My family has a small plot of their own land high up on the mountainside. The trail to get there is long, uphill, treacherously slick with mud and winds it´s way through coffee tree jungles for a half hour´s walk. I went with the eldest brother and his friend yesterday to pick beans early in the morning. Once we were there, we ducked right into the corn and beans, and brush to pluck the red bean plants from the soft soil. It´s easy, but fighting your way past the weeds, and spotting disguised bean plants among the bush, is the real challenge.
Pack them in bunches in your hand, holding by the upturned roots, and dive in again - this for a half hour until we had a massive pile accumulated off to the side, under the banana trees. There, Mario unfolded a woven sack and we set about plucking the pods off of the plants. This took awhile, so we sat down and shot the breeze all morning while we worked. Like singing while you work, it can really help you forget you´re even working in the first place. And suddenly, the work was done, and we had a giant sack packed with the pods.

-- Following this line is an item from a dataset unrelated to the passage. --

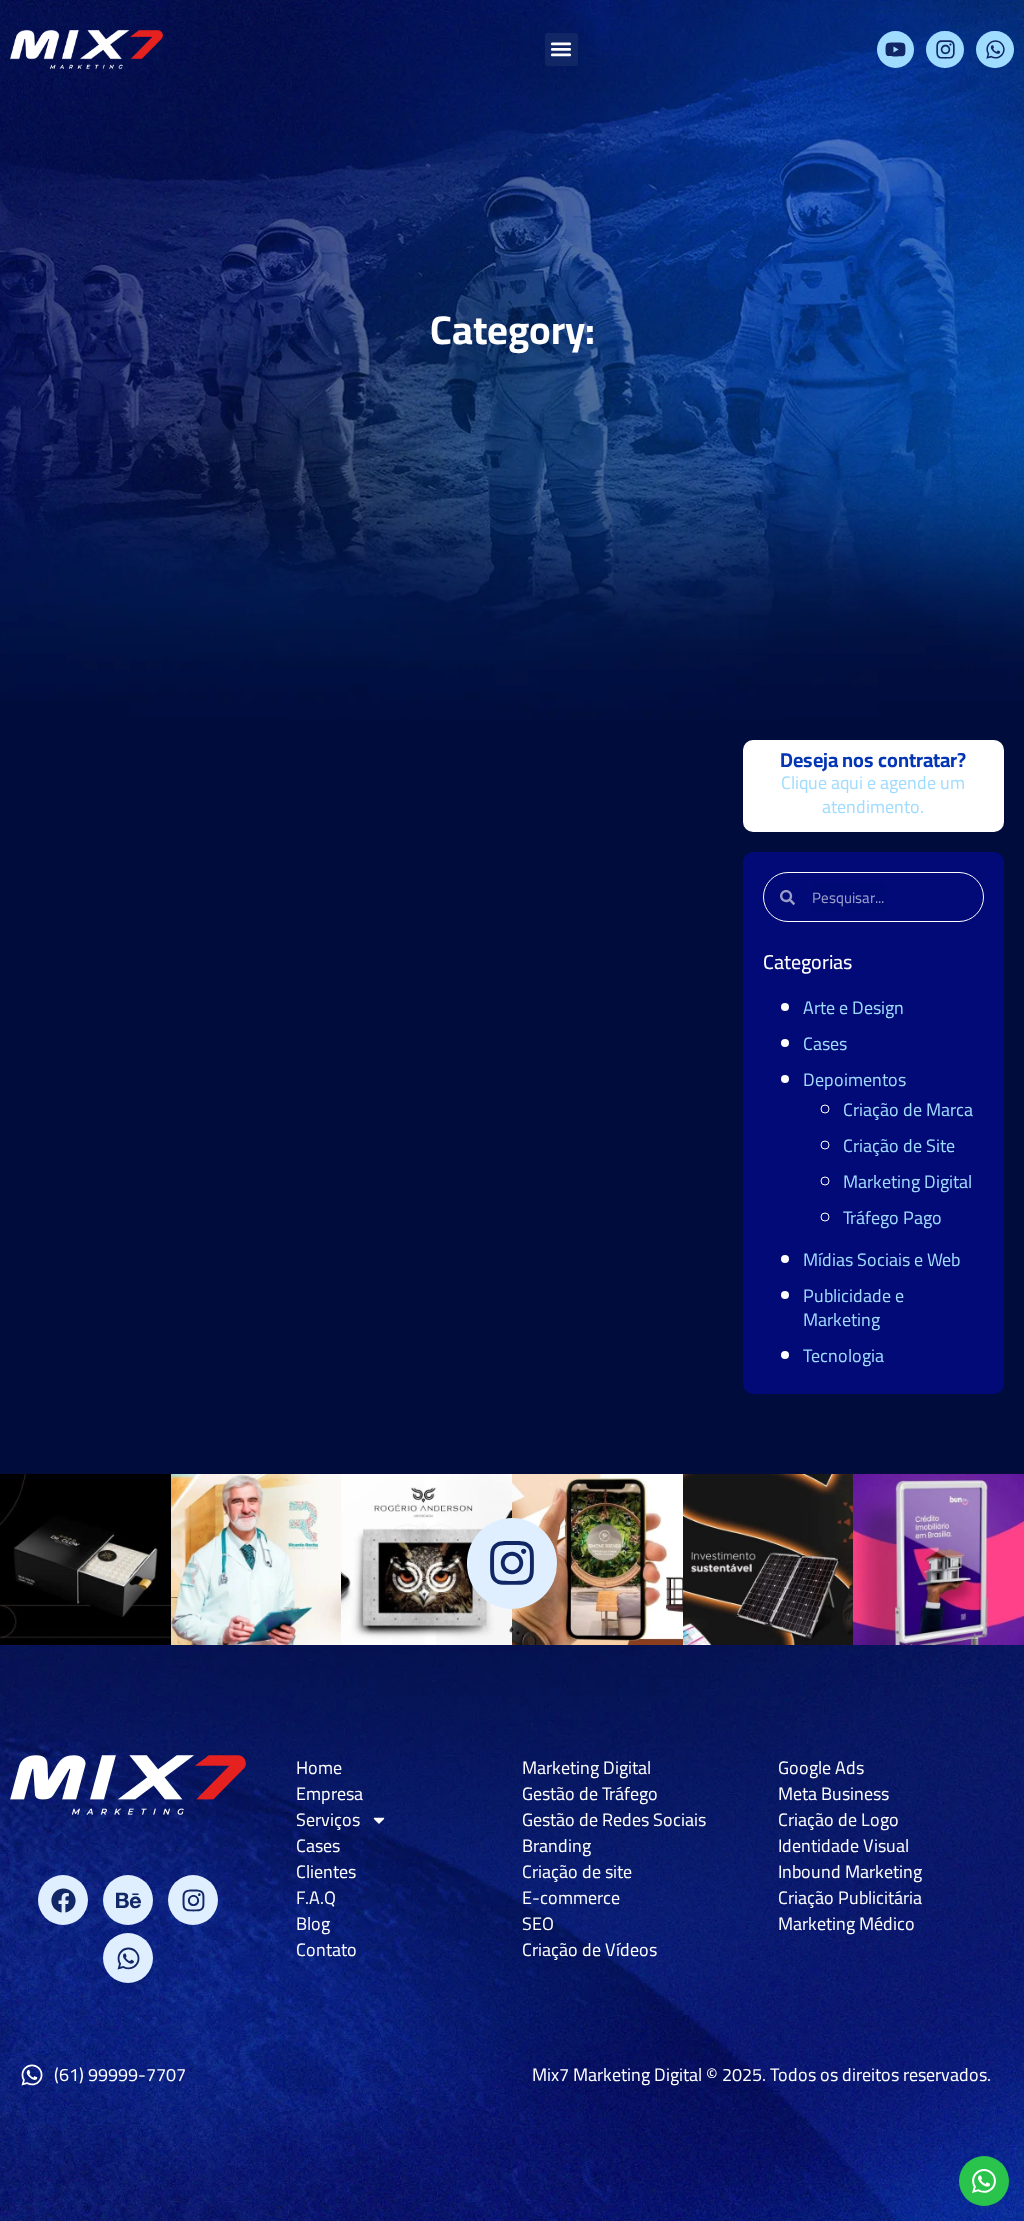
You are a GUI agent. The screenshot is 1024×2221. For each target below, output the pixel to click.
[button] (561, 49)
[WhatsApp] (984, 2181)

How Manuel got that sack down the steep hill, perched upon his shoulders, without slipping in that muck is a mystery to me. I wiped out at least a half dozen times until the land flattened out, and I carried the bag the remaining two-thirds of the way home. From there, anybody sitting around the house is usually involved in stripping the ripe red beans from the pods while watching TV, or talking, or any number of idle things.
And then, they´re ready to be cooked and eaten. Beans are one of my favorite things in the world to eat, washed down with a corn tortilla. They´re the staff of life here and you really have to bust your butt getting them down from the hills into your cookpot. Sure enough, we had beans with dinner that night and they never tasted so good!